I was told by Australia's most highly respected and successful breeder of racehorses that it is called linebreeding when it works and inbreeding when it doesn't and 90% of the time it doesn't work!

That has stuck in my mind - but he also explained that when linebreeding/inbreeding you need to use lines which have the least amount of "faults" and your breeding pair must be almost totally perfect because any faults will be magnified in their off spring.

Henry's Hill I would suggest that "close breeding" is something that should only be done when you have total access to the vital information of both sides and this information should go back many many generations so that you can make an informed decision - it is very difficult and perhaps not something that should be lightly undertaken by breeders beginning.

Go with your dream Henry's Hill but make sure that you study every available piece of information on thelines oyu are using and ask everyone you can about what their ideas are on breeding - your head will be swimming and you will go to sleep dreaming of x,y,z factors and breed definitions etc. and at the end of the day you will make up your own mind but it will be an informed mind - and my one piece of advice is to make a firm decision in your own mind as to what market you are breeding for and then go for it!
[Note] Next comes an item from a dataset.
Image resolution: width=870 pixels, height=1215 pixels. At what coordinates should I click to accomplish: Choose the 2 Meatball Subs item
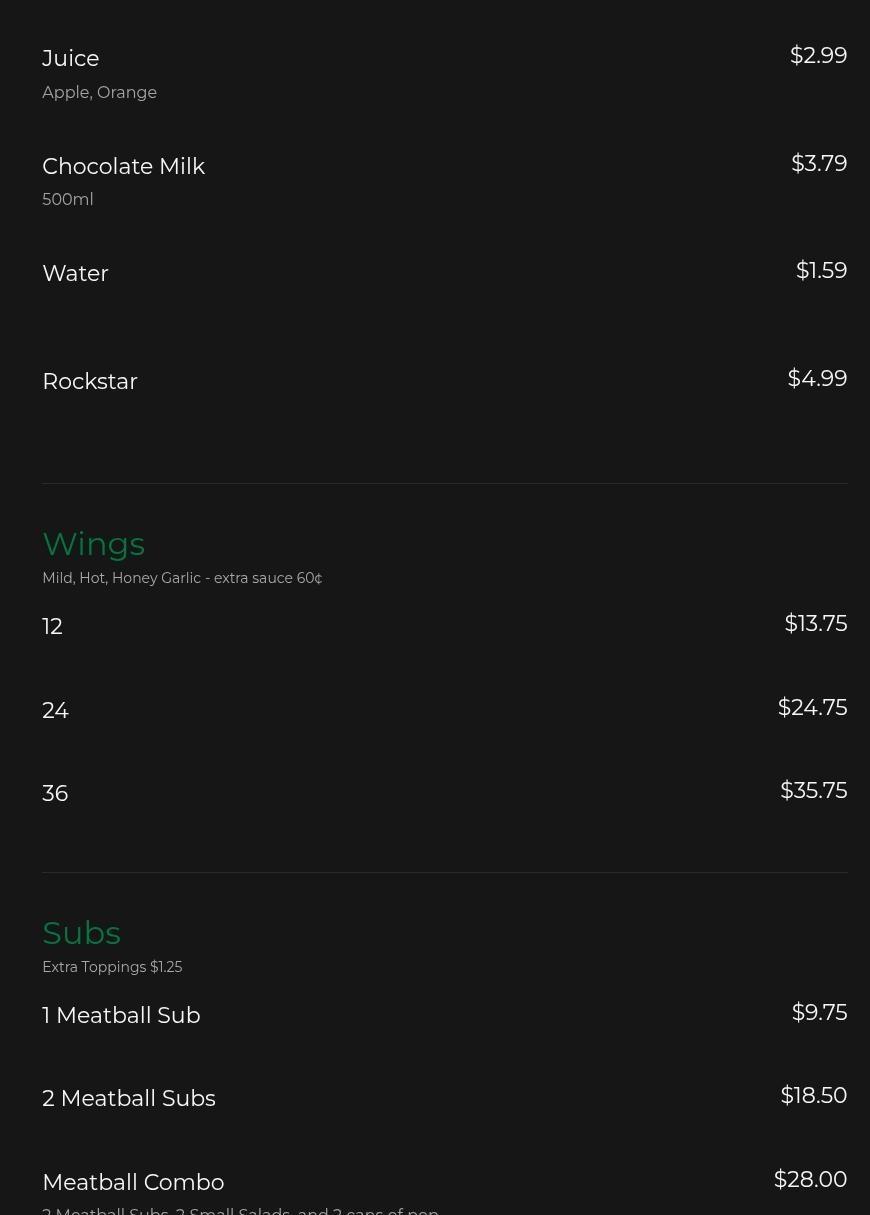tap(129, 1099)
Too many people I have seen over the years start off believing they want to breed an Olympic horse and then end up using a crippled mare or a stallion with incorrect conformation/genetic defects and then they are disappointed with what they have bred and usually blame the stallion............and I am NOT suggesting this is what you are doing Henry's Hill cos I don't know who you are - just waffling really - something I am well known for I guess! :g

excited angel
05-08-04, 12:40 AM
Bravo Jan! Bravely said, I agree wholeheartedly. After reading all the messages on this topic I wonder if Henrys Hill has enough experience (years) - please no offense intended. Breeding is wonderful but what is your objective? - a better horse or $$$. M

Henrys_hill
05-08-04, 07:51 AM
thats ok no offense taken, ive worked on and off for about 4 years with thoroughbred studs and know all the facts and stuff like that, and it is daunting to finally taking my desired steps. Im not in it for the money, i just want to breed a foal or two every few years for my own personal use (ponies) for allrounder ponies..everyone is soo taken up on breeding ponies for showing, that they forget theyre very good for other uses, eg dressage etc. (im also breeding tbs but thats with me just having the broodmare! lol)I want to better the ponies and there uses, and wouldnt worry me if i never made a cent from it at all. :)
But anyone who can help me, its greatly appreciated!!

esse
18-09-04, 11:33 AM
Hi! I've not long been around this forum, but from what I can gather you know your stuff!Who gives a flying fart about your reasons, we don't know you, only you know your true heart. Anyway as you are a pony person, I was hoping you could help me find out what an Australian Pony looks like. I think I may have picked one up from a doggers yard. My experience is with Welsh and Shetland crosses.
Bye for now Esse

Henrys_hill
21-09-04, 02:34 PM
well as my 2 are going to be different all i can do is email a pic for you. my colt is going to be a lighter pony than what my filly is. just email me and ill send it

Adam
23-09-04, 02:25 PM
Are you the same woman who used to "sell" rugs etc on eBay?